The presented overall clinical results according to the HHS and Merle d’Aubigné are good [30, 31]. The average scores of 90.3 in the HSS surpass those of previous studies [10, 12]. For example, Bezwada et al. reported a mean HHS of 82 points after bipolar HA in 248 patients [10]. While 56 % of patients were also pain-free, studies by Bezwada et al. as well as Casserly and Healy stated values around 60 and 69 %, respectively [10, 11]. A potential explanation for this lower number of pain-free patients may be attributed to the advanced age, which is usually associated with more comorbidities and longer follow up periods.

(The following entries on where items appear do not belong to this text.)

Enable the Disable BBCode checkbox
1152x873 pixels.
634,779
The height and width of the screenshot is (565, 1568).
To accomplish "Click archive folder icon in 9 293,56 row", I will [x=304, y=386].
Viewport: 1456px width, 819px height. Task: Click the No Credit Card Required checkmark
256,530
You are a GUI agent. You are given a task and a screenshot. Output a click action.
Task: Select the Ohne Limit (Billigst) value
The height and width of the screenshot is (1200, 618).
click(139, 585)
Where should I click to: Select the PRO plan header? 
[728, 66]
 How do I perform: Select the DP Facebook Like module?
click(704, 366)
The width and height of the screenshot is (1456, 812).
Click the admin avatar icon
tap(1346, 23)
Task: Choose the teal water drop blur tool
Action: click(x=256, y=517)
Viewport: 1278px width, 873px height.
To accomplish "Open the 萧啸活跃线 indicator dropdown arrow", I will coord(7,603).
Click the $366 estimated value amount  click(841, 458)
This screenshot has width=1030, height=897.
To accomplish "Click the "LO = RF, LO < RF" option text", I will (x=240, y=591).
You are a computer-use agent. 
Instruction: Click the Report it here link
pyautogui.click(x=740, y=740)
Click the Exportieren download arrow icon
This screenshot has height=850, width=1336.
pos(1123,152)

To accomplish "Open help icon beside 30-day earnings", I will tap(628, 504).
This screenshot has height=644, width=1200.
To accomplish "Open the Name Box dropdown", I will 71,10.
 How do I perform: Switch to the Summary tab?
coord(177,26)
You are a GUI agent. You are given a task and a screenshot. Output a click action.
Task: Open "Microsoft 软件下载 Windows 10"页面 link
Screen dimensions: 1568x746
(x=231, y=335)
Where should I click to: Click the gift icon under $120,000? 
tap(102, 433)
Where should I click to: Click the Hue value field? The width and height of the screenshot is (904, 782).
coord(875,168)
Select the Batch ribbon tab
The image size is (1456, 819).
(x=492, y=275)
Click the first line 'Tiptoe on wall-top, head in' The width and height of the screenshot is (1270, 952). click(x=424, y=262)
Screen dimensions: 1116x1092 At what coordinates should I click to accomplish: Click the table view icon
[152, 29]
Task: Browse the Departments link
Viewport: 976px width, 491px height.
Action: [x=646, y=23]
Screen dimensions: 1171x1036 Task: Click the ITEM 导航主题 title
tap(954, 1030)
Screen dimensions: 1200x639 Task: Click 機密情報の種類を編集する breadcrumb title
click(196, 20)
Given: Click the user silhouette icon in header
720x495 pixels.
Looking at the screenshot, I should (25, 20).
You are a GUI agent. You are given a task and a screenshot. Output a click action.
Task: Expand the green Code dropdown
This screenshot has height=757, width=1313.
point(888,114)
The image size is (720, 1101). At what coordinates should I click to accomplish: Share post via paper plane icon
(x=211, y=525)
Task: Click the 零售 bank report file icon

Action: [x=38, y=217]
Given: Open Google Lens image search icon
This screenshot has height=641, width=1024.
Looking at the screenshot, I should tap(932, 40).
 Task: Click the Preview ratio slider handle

There are several limitations to this study. Although a final follow-up clinical visit was scheduled, several patients had been lost in the realm of this retrospective study. This led to rather small subgroups and impeded a meaningful statistical analysis at times. The radiographic femoral offset measurements may have been confounded by rotational differences in our standardized x-rays. Although a goniometer was used for the clinical investigation, values had to be rounded to intervals of five degrees, possible leading to measurement errors. Inter-rater discrepancies were also not stratified for. Furthermore, several comorbidities of this elderly cohort complicated data retrieval at times. Therefore, prospective trials may consider these aspects in their evaluation of the topics presented herein. An example of a future study would consist of a comparison between HA and THA in a large sample size with respect to influence of preoperative arthritic changes on the outcome.

Conclusion

In the presented study population, the presence of radiographic osteoarthritis did not influence the clinical outcome after bipolar hemiarthroplasty for displaced femoral neck fractures.

Ethics approval and consent to participate

The study was approved by Cantonal Ethic Committee of Zurich, KEK-ZH-Nr. 2011–0320. Written consent was obtained from all participating patients.

Availability of data and materials

All relevant data supporting the conclusions of this article are included within the article/tables.